**YOUR OBJECTIVE:**
Gather the lines below that include the string "computer", copying each in full.

Items from a data source
══════
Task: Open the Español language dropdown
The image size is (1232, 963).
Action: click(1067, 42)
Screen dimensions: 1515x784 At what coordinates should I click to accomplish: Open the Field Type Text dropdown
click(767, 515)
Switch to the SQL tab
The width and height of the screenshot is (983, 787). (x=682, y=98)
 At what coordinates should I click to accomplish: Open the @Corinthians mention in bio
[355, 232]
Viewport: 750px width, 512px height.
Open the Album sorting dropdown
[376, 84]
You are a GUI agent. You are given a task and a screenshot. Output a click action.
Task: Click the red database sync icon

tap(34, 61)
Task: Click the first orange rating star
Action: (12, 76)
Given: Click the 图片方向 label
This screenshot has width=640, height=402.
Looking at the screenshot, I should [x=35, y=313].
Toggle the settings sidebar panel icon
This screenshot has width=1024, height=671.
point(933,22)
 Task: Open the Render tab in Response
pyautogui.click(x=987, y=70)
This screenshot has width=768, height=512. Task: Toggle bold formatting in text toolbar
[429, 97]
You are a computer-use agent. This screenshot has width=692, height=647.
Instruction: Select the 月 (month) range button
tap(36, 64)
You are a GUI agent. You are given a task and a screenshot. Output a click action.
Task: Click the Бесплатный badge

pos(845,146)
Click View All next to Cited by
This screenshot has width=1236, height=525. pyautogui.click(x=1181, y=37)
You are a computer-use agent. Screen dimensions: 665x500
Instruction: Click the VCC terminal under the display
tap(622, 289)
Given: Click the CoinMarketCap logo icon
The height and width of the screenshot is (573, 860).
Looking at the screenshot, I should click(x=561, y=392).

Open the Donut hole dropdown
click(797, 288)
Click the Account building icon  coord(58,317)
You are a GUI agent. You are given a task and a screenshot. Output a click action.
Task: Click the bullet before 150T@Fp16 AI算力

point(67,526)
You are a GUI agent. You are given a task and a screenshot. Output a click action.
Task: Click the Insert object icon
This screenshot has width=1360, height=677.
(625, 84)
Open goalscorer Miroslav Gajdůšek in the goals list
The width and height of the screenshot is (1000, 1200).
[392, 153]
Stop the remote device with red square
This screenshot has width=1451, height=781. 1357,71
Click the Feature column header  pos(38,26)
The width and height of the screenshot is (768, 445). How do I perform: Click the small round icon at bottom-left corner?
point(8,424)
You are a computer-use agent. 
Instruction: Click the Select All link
══════
**RESULT BELOW:**
You are a computer-use agent. This screenshot has width=692, height=647.
You are a computer-use agent. Screen dimensions: 665x500
You are a computer-use agent. 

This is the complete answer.